ReviewClawScan verdict for this skill. Analyzed May 1, 2026, 7:55 AM.

Analysis

The skill does capture the iMac camera as described, but it also starts an unauthenticated background web server from /tmp that can expose the camera image and other temporary files.

GuidanceReview carefully before installing. This is a camera-capture skill, so it should only be used on a machine you control and with consent from anyone who may be recorded. Safer behavior would restrict the server to a single image, bind it to localhost, require an access token, stop the server after viewing, and remove /tmp/cam_capture.png after use.

Findings (3)

Artifact-based informational review of SKILL.md, metadata, install specs, static scan signals, and capability signals. ClawScan does not execute the skill or run runtime probes.

Abnormal behavior control

Checks for instructions or behavior that redirect the agent, misuse tools, execute unexpected code, cascade across systems, exploit user trust, or continue outside the intended task.

Rogue Agents
SeverityMediumConfidenceHighStatusConcern
capture.py
subprocess.Popen(['python3', '-m', 'http.server', '8765'], stdout=subprocess.DEVNULL, stderr=subprocess.DEVNULL)
...
subprocess.run(['osascript', '-e', 'tell application "Photo Booth" to quit'], capture_output=True)

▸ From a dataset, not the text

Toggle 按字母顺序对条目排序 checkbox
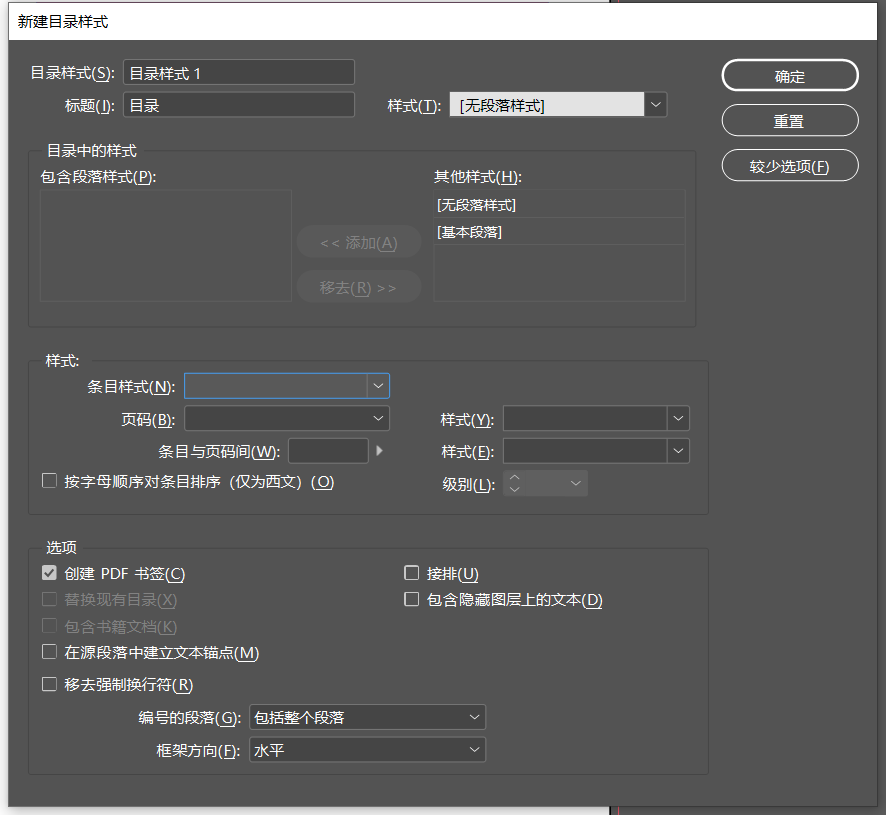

The script launches the HTTP server as a background process and later quits Photo Booth, but the artifacts do not show any corresponding shutdown of the server.

User impactThe web server may continue running after the camera task is finished, keeping the captured file and /tmp directory reachable longer than the user expects.
RecommendationStop the HTTP server after the user has viewed the image, provide an explicit cleanup command, and avoid detached background services unless clearly requested.
Permission boundary

Checks whether tool use, credentials, dependencies, identity, account access, or inter-agent boundaries are broader than the stated purpose.

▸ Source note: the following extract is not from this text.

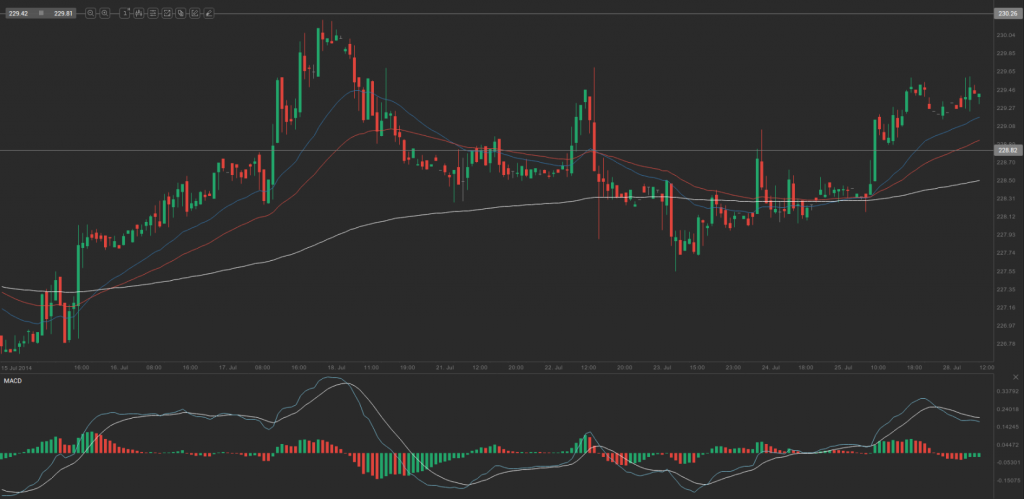The image size is (1024, 499).
Task: Select the pencil edit icon
Action: tap(207, 13)
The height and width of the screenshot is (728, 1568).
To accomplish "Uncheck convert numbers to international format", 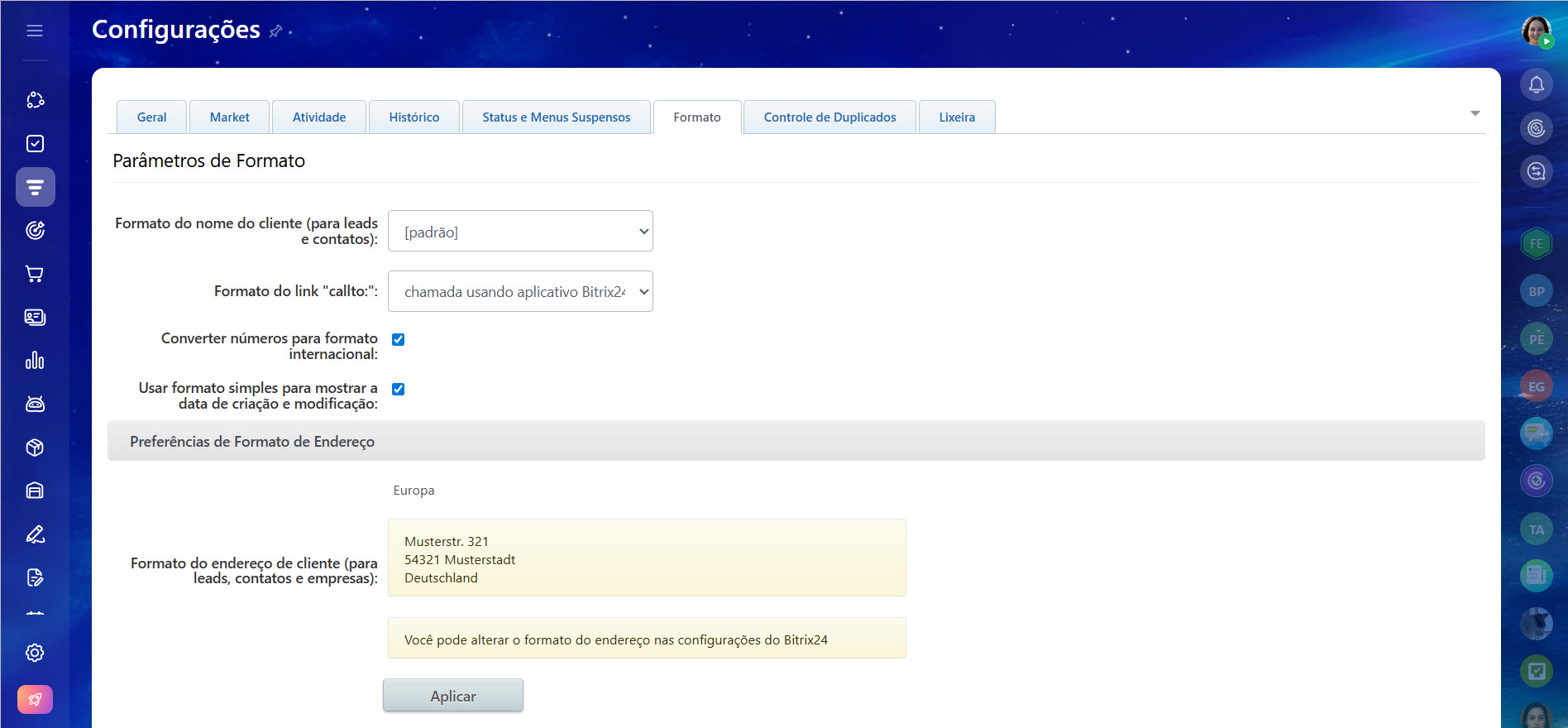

Identity and Privilege Abuse
SeverityMediumConfidenceHighStatusNote
capture.py
subprocess.run(['osascript', '-e', 'tell application "Photo Booth" to activate'], ...)
...
subprocess.run(['/usr/sbin/screencapture', '-x', '-R' + rect, CAPTURE_FILE], ...)

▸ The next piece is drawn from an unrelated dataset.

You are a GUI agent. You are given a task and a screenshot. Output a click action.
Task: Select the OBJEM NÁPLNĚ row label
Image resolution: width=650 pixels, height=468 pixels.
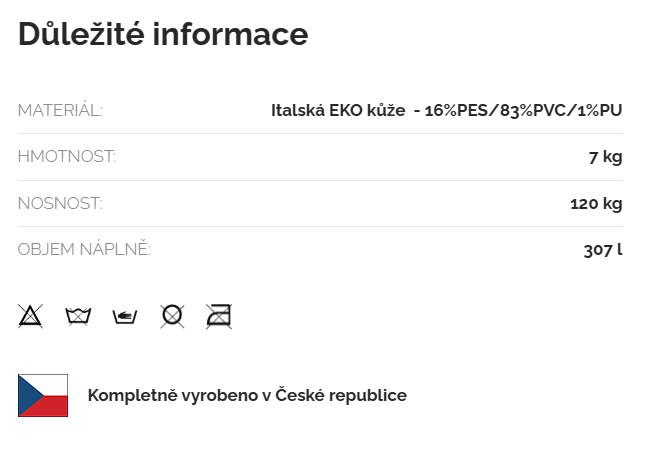pos(84,250)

The implementation uses macOS automation and screen capture to activate Photo Booth and save an image of the camera window. This matches the stated purpose but uses privacy-sensitive local permissions.

User impactWhen invoked, the skill can open the camera app and capture an image from the camera window.
RecommendationInstall only if you are comfortable granting camera/screen/automation permissions for this purpose, and prefer explicit user confirmation before each capture.
Sensitive data protection

Checks for exposed credentials, poisoned memory or context, unclear communication boundaries, or sensitive data that could leave the user's control.

Insecure Inter-Agent Communication
SeverityHighConfidenceHighStatusConcern
capture.py
os.chdir('/tmp')
subprocess.Popen(['python3', '-m', 'http.server', '8765'], ...)
...
print(f"查看地址: http://{ip}:8765/cam_capture.png")

The skill serves files from /tmp and advertises a network IP URL for the camera capture, with no artifact evidence of authentication, localhost-only binding, file scoping, or access control.

User impactAnyone who can reach that server may be able to view the camera screenshot and potentially other temporary files in /tmp.
RecommendationServe only the captured image from a dedicated directory, bind to localhost unless the user explicitly requests network sharing, add authentication or a one-time token, and delete the image after use.